━━━━━ Available data

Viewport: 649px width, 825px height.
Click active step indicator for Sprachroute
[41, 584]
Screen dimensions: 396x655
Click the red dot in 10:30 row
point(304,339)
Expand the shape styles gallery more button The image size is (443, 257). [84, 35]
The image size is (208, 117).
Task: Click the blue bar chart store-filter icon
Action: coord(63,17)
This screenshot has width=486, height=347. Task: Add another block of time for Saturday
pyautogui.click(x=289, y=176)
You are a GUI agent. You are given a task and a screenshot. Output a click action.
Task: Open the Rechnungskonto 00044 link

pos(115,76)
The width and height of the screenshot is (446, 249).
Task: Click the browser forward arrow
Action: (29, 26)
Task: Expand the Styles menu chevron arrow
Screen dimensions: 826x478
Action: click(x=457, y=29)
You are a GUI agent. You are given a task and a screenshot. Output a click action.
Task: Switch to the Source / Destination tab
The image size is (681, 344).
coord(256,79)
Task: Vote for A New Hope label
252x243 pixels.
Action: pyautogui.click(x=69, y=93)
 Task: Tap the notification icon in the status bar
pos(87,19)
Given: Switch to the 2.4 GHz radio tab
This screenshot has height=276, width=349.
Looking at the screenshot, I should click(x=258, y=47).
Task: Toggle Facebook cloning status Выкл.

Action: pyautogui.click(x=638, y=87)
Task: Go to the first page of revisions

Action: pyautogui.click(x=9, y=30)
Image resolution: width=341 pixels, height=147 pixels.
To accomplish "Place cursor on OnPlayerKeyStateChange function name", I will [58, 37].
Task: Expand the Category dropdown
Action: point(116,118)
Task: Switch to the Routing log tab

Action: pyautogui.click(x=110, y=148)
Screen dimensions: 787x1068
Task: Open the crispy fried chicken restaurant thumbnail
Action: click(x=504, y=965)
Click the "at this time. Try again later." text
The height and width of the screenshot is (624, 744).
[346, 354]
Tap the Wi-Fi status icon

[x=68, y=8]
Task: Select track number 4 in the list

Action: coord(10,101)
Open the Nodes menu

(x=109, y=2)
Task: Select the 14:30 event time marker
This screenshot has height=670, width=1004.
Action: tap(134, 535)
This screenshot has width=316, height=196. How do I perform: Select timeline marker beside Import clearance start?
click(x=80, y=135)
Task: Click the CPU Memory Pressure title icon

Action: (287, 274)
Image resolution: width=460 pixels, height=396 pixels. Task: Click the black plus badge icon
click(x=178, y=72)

━━━━━━━━━━

Your objective
Please reproduce the data as it was given, with every line exact.

Response for this exercise
Viewport: 649px width, 825px height.
Click active step indicator for Sprachroute
[41, 584]
Screen dimensions: 396x655
Click the red dot in 10:30 row
point(304,339)
Expand the shape styles gallery more button The image size is (443, 257). [84, 35]
The image size is (208, 117).
Task: Click the blue bar chart store-filter icon
Action: coord(63,17)
This screenshot has width=486, height=347. Task: Add another block of time for Saturday
pyautogui.click(x=289, y=176)
You are a GUI agent. You are given a task and a screenshot. Output a click action.
Task: Open the Rechnungskonto 00044 link

pos(115,76)
The width and height of the screenshot is (446, 249).
Task: Click the browser forward arrow
Action: (29, 26)
Task: Expand the Styles menu chevron arrow
Screen dimensions: 826x478
Action: click(x=457, y=29)
You are a GUI agent. You are given a task and a screenshot. Output a click action.
Task: Switch to the Source / Destination tab
The image size is (681, 344).
coord(256,79)
Task: Vote for A New Hope label
252x243 pixels.
Action: pyautogui.click(x=69, y=93)
 Task: Tap the notification icon in the status bar
pos(87,19)
Given: Switch to the 2.4 GHz radio tab
This screenshot has height=276, width=349.
Looking at the screenshot, I should click(x=258, y=47).
Task: Toggle Facebook cloning status Выкл.

Action: pyautogui.click(x=638, y=87)
Task: Go to the first page of revisions

Action: pyautogui.click(x=9, y=30)
Image resolution: width=341 pixels, height=147 pixels.
To accomplish "Place cursor on OnPlayerKeyStateChange function name", I will [58, 37].
Task: Expand the Category dropdown
Action: point(116,118)
Task: Switch to the Routing log tab

Action: pyautogui.click(x=110, y=148)
Screen dimensions: 787x1068
Task: Open the crispy fried chicken restaurant thumbnail
Action: click(x=504, y=965)
Click the "at this time. Try again later." text
The height and width of the screenshot is (624, 744).
[346, 354]
Tap the Wi-Fi status icon

[x=68, y=8]
Task: Select track number 4 in the list

Action: coord(10,101)
Open the Nodes menu

(x=109, y=2)
Task: Select the 14:30 event time marker
This screenshot has height=670, width=1004.
Action: tap(134, 535)
This screenshot has width=316, height=196. How do I perform: Select timeline marker beside Import clearance start?
click(x=80, y=135)
Task: Click the CPU Memory Pressure title icon

Action: (287, 274)
Image resolution: width=460 pixels, height=396 pixels. Task: Click the black plus badge icon
click(x=178, y=72)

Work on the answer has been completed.